[Task brief] Your answer is the line containing "Instruction: Skip to" plus every line after it to the end of the data below, transcribed exactly and with nothing else.

[Collection entries]

================

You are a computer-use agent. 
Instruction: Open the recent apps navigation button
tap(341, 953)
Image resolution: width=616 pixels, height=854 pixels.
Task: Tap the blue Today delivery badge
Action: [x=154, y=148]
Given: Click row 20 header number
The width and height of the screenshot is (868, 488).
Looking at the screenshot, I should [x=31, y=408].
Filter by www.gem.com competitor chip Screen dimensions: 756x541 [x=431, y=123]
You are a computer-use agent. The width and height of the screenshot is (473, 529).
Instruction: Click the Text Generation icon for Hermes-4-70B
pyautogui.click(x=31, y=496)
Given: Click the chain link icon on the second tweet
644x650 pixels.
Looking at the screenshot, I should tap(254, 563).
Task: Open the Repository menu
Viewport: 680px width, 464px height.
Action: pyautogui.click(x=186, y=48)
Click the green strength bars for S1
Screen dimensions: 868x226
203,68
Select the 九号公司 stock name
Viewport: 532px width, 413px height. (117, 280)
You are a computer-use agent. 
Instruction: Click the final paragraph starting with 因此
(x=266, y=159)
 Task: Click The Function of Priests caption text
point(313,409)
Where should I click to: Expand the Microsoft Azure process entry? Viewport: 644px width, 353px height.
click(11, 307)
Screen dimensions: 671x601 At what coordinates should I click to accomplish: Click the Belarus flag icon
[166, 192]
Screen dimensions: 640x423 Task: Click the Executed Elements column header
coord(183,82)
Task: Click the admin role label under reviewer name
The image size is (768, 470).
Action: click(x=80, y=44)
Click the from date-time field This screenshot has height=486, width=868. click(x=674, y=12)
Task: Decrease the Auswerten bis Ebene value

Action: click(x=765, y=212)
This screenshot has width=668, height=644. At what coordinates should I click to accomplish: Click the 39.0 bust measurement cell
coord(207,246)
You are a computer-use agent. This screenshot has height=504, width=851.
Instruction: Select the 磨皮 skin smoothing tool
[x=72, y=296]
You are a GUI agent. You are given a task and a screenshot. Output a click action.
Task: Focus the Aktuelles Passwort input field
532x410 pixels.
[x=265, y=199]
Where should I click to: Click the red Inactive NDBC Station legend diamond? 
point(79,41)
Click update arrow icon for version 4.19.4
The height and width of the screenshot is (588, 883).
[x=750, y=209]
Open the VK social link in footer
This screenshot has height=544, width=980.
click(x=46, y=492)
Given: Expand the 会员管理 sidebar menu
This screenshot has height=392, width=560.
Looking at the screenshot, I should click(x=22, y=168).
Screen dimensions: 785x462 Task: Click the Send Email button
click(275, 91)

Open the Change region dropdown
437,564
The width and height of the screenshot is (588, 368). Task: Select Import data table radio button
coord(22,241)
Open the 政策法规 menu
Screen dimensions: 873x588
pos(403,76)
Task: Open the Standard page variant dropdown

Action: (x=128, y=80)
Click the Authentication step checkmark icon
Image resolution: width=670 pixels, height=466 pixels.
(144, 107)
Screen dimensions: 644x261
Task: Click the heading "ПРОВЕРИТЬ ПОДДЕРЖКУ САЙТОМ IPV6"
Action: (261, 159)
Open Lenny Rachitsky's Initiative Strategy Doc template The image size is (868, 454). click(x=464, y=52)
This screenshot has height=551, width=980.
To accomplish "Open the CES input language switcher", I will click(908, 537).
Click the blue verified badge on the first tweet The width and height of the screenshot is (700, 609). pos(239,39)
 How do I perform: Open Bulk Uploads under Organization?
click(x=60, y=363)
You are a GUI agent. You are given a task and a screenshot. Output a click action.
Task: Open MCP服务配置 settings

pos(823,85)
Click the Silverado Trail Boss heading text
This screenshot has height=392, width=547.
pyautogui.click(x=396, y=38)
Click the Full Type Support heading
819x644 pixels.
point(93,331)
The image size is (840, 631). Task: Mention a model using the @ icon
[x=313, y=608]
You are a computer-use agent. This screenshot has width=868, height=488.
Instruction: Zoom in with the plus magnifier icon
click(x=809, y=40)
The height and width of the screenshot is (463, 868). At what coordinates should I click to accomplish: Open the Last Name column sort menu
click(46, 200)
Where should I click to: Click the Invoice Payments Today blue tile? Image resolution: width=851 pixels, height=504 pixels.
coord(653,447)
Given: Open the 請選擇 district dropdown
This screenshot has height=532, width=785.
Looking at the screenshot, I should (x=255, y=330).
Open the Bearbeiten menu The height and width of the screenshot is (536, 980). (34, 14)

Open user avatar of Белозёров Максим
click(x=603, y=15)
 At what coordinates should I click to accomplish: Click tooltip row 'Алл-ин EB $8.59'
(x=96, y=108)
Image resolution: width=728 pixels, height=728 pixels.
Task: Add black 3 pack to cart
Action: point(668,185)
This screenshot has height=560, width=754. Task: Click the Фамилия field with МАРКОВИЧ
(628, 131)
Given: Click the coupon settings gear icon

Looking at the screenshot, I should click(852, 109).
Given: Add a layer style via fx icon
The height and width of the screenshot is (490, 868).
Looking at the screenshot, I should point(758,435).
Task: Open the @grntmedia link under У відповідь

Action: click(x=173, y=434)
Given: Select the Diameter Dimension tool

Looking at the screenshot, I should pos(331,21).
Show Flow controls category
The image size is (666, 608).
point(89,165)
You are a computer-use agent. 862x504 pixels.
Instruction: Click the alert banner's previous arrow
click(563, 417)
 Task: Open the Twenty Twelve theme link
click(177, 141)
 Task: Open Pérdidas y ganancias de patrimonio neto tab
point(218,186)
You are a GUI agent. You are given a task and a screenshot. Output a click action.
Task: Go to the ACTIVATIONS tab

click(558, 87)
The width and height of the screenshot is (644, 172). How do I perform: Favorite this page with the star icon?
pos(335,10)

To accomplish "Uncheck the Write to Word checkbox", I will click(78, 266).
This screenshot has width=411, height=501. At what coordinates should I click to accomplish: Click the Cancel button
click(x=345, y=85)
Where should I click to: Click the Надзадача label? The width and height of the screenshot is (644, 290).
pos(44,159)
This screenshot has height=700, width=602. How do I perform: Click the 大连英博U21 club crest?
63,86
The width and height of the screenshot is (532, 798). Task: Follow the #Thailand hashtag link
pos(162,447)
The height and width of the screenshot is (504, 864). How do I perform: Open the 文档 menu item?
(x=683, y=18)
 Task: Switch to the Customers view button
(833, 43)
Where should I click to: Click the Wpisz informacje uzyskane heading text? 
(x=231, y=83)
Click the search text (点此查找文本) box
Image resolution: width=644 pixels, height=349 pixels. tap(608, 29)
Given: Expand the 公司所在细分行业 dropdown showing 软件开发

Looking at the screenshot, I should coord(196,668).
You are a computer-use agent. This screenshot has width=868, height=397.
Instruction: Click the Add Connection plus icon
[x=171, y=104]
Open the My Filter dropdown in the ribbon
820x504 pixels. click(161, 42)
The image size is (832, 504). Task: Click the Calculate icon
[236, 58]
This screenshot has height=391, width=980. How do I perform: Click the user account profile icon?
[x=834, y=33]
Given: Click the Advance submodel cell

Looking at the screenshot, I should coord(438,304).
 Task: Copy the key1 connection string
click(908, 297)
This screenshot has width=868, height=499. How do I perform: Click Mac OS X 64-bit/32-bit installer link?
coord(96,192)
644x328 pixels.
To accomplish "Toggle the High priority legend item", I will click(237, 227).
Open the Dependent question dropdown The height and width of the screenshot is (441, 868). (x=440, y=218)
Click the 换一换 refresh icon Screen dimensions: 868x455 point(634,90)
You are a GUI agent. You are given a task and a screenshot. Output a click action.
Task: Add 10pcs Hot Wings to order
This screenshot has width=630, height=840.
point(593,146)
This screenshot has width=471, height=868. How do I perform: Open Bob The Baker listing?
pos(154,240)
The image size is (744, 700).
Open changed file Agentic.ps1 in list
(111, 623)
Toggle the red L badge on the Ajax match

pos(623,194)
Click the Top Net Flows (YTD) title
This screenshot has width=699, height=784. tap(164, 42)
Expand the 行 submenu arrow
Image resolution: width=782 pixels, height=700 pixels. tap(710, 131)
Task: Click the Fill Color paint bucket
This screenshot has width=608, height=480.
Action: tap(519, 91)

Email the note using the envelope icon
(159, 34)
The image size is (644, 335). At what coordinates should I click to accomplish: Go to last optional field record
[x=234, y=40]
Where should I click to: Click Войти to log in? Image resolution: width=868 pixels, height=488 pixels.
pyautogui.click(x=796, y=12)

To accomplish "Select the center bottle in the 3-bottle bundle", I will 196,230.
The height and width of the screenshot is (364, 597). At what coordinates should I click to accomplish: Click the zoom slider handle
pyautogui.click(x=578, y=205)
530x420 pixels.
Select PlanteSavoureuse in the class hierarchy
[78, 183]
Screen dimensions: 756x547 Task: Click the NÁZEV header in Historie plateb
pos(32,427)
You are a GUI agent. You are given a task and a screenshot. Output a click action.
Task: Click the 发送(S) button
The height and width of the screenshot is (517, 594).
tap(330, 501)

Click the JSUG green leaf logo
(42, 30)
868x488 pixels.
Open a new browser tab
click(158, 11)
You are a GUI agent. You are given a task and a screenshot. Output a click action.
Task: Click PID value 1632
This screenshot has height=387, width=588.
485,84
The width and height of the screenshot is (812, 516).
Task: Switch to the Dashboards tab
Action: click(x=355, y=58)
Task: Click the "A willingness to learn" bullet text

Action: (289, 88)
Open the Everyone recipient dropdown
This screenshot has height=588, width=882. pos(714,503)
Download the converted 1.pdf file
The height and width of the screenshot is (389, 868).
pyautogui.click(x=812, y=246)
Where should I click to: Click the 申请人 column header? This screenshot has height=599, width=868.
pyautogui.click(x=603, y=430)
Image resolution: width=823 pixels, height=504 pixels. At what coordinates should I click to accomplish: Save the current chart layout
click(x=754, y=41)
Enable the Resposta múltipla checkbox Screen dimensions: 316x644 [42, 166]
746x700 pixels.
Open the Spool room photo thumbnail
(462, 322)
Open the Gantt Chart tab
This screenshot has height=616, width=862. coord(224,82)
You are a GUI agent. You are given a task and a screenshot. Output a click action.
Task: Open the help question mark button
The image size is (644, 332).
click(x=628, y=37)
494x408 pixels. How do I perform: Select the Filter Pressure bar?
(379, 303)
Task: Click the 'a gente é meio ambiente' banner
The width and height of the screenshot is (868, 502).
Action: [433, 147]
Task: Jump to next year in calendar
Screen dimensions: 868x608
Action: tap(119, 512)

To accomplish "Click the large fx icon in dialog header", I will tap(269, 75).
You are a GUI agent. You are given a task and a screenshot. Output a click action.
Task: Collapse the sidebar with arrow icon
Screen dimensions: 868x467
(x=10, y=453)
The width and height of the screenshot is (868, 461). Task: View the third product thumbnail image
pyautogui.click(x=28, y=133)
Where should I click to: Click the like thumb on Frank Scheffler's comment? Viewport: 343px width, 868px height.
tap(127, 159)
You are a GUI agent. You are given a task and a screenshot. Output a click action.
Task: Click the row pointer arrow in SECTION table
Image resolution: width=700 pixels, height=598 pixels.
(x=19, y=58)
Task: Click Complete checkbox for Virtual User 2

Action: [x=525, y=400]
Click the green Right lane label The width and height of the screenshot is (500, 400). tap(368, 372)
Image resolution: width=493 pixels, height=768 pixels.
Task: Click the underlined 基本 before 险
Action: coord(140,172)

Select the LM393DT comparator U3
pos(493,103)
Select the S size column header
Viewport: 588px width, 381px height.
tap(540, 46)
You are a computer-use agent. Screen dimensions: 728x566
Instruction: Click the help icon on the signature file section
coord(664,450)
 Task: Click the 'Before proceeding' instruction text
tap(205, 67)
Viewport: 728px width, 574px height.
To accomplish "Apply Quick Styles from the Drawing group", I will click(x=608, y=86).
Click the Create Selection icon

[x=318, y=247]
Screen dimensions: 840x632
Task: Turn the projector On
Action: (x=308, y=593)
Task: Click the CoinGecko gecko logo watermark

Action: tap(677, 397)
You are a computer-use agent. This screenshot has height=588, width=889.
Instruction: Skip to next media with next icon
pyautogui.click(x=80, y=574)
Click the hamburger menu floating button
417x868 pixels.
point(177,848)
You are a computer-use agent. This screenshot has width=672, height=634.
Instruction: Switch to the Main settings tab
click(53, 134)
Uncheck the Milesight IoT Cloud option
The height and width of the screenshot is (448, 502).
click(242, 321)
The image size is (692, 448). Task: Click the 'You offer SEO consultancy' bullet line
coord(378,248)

================

[Response area]
Instruction: Skip to next media with next icon
pyautogui.click(x=80, y=574)
Click the hamburger menu floating button
417x868 pixels.
point(177,848)
You are a computer-use agent. This screenshot has width=672, height=634.
Instruction: Switch to the Main settings tab
click(53, 134)
Uncheck the Milesight IoT Cloud option
The height and width of the screenshot is (448, 502).
click(242, 321)
The image size is (692, 448). Task: Click the 'You offer SEO consultancy' bullet line
coord(378,248)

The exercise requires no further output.